Abstract

Here, we suggest that new ideas and knowledge about osteoporosis reveal necessary new directions for future work. To explain, by 1999, five studies involving a total of 1827 healthy humans from two to over 80 years of age supported this proposal in the Utah paradigm of skeletal physiology: Momentary muscle strength strongly influences and may dominate control of the biologic mechanisms that determine the postnatal strength of load-bearing bones. That italicized proposal differed so much from former views that before 1999, few people thought it deserved testing in humans. The above five studies did finally test it, and they support it. If true, its implications would affect many things.
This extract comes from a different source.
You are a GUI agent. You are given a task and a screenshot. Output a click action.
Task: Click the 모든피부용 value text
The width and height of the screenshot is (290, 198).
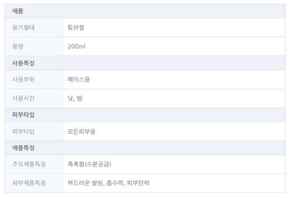(x=82, y=132)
In part, they include (A), genetic effects on bone strength and mass, muscle and osteoporosis; (B) the pathogenesis, diagnosis, classification, prevention and management of osteoporosis; (C) the things osteoporosis-oriented basic, clinical and pharmaceutical research should study; (D) the absorptiometric methods and animal models used to study the disorder; (E) which research projects would receive preferred funding; (F) and the content of future texts, review articles, classroom lectures and many osteoporosis-oriented meetings. Many might find some of those implications dubious. While we will respect such doubts, this article describes some of those implications so others can exploit them and/or help to resolve any disagreements they may cause. Because they depend on the Utah paradigm of skeletal physiology, some of its pertinent features must be summarized.